Fragmento del texto:
━━━━━━━━
Así que un día, amparado por las sombras de la noche, nada al cercano puerto de Santoña y roba una barca, recoge el hatillo con la camisa y los calzones bien envueltos y después de estibar lo mejor que puede la vasija del agua en el fondo de la barca, se adentra en alta mar ayudado por el reflujo de la marea y la brisa de interior. Rumbo a los galeones hundidos repletos de doblones de oro de la bahía de Cádiz. Se siente como un príncipe durante los dos días de mar calmada, híbrido de pez y hombre protegido por un delfín y el pagano dios de las mareas.
Al tercer día de navegación se desatan los elementos, una terrible galerna del Cantábrico levanta las olas de repente. El hombre pez abandona la barca ingobernable un instante antes de que las olas la destrocen. Francisco sigue al delfín a unas varas por debajo de la zona de combate de las olas con el viento. Agotado el remero por el esfuerzo, tiene que salir a respirar más veces de lo habitual porque las bocanadas de aire espeso se venden caras en la superficie. No fue más que una hora de lucha, pero lo deja diezmado, sin barca y con escasas esperanzas de vida en alta mar, “juguete de las olas en aquel inmenso desierto de agua, como la tarde en que su delfín le llevó a contemplar el espectáculo de las constelaciones que emergían del fondo del mar,” amarrado a unas tablas mal atadas, a un delfín y con enormes deseos de vivir.
"Un inesperado viento de poniente se levantó de pronto, oscureciendo el cielo y erizando el mar con olas puntiagudas que chocaban entre sí como si no supieran hacia donde dirigirse."
━━━━━━━━
Fragmento de datos:
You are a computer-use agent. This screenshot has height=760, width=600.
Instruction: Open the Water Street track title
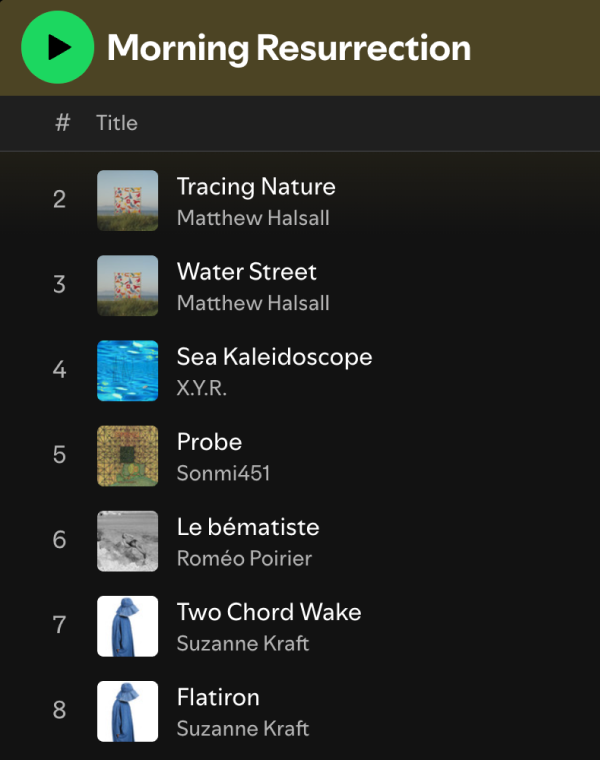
━━━━━━━━
Indicación 1: Según el fragmento del texto, ¿a qué puerto nada Francisco para robar una barca?
Indicación 2: Por favor, cita del fragmento del texto todo lo que va desde "Al tercer día" hasta "deseos de vivir.".

Respuesta completa 1: Al cercano puerto de Santoña.

Respuesta completa 2:
Al tercer día de navegación se desatan los elementos, una terrible galerna del Cantábrico levanta las olas de repente. El hombre pez abandona la barca ingobernable un instante antes de que las olas la destrocen. Francisco sigue al delfín a unas varas por debajo de la zona de combate de las olas con el viento. Agotado el remero por el esfuerzo, tiene que salir a respirar más veces de lo habitual porque las bocanadas de aire espeso se venden caras en la superficie. No fue más que una hora de lucha, pero lo deja diezmado, sin barca y con escasas esperanzas de vida en alta mar, “juguete de las olas en aquel inmenso desierto de agua, como la tarde en que su delfín le llevó a contemplar el espectáculo de las constelaciones que emergían del fondo del mar,” amarrado a unas tablas mal atadas, a un delfín y con enormes deseos de vivir.